Day Cabbie

San Francisco taxi stories from one of the very rare female drivers

Patience for the girl with the wig

It was about 6:30 am, and I had just started my shift the morning after Halloween night and was sitting in line at the taxi stand at the Marriott on 4th Street when I heard an order over the radio for Jackson and Jones. I decided to take it and sped off.

When I got to the address I asked the dispatcher to call the person out. About five minutes later, a guy came out of the building and waved at me. I unlocked the doors but he stood outside of the passenger side door. I rolled down the window. He said "She's coming right out." I said "Okay."

I entertained thoughts of a Halloween one-night-stand. I wondered if she was going to be drunk and have smeared make-up. I wondered if she was ever going to see him again.

About another ten minutes later she finally came out. She was wearing a red dress, black fishnets and a black long-haired wig. She looked really cute. I could tell by the way she was staggering towards the cab, that she was intoxicated.

"You must be really tired," she said.

"I'm not actually. I slept all night. I just got up."

"Oh."

"What about you? Were you up all night?"

"Yeah.
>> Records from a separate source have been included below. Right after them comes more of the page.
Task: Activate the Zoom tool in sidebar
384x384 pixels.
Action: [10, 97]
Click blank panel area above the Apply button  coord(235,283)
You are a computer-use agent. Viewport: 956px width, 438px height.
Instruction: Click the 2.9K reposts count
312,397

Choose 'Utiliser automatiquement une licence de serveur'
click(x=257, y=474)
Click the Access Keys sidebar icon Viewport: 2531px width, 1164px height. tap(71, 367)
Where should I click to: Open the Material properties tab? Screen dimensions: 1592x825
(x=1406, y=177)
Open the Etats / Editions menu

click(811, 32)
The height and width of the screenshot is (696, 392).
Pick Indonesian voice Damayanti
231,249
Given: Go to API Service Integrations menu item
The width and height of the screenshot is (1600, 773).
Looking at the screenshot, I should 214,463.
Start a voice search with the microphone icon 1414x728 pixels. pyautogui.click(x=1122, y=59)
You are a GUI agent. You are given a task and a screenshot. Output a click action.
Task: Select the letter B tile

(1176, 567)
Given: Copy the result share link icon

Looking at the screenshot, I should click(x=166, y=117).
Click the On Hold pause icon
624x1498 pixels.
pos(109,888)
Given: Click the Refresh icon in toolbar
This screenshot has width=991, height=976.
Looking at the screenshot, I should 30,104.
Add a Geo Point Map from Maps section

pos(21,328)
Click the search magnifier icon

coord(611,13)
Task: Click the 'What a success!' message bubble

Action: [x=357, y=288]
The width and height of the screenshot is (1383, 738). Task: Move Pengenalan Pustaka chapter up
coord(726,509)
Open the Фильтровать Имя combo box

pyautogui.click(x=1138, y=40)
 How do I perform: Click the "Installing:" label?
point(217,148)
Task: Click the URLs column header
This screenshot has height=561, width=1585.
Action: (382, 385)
And now I'm done."

She told me that she lived in India and was visiting friends for a few days. The house I had picked her up from had been a friend's house. Her friends were still partying, she said, but she was done.

She had me take her to the little alley called Brady, near 12th Street, between Market and Otis. That's where she was staying with other friends.

"I'm going to have to throw rocks at their window, so that I can get in and get money and pay you."

"Oh, you don't have any money on you?"

"No."

"What if they don't hear you?"

"They will have to. Otherwise how am I going to get in?" That's exactly what I wanted to know.

I stopped on Brady when she told me to stop. I put on the hazard lights and she got out. She stood near the left rear corner of the car. She bent down to pick rocks off of the ground and threw them. Pitch patch, they made. She looked up hopefully. She bent down again to throw more. Pitch patch. She looked up again.

I was watching her in the rear view mirror. The hazard lights were flashing on and off, illuminating her and Otis Street behind us, on and off, on and off. I felt like I was in a movie, mostly because she looked like a movie star in her wig and red dress.

A car appeared from behind us and squeezed by in the narrow alley. It pulled over right in front of us. A tall guy in an orange worksuit got out of the car. I think it was a costume, some kind of astronaut or toxicity specialist costume. I wondered if he was sober. The girl talked to him for a minute. I saw her smiling.

She walked over to my window and said "That's the owner of the building. He is going to let me in."

"Wow. How lucky that he came by just now."

"I know. This whole time I was having faith and I was throwing rocks. I knew I was going to get in somehow. And then he showed up."

They disappeared into the building. The meter kept ticking. After another five minutes, she came to my window again and asked "How much do I owe you?"

"$15.45."

"Okay. I'll be right back." I couldn't believe she hadn't gotten the money yet. But I wasn't upset. Somehow she and the situation fascinated me, and I wanted to stick around to see what would happen.

Another few minutes later, she came out again and handed me a twenty through the passenger side window. The meter was now at $16.70.

I asked her if she needed any change back. She asked for two dollars back. And that's how it ended.

1 Comments:

At 11/05/2007 05:47:00 PM, Blogger willotoons said...

I would have SO said 'keep the change.' jeeshk!
entertaining though. :) thanks for posting.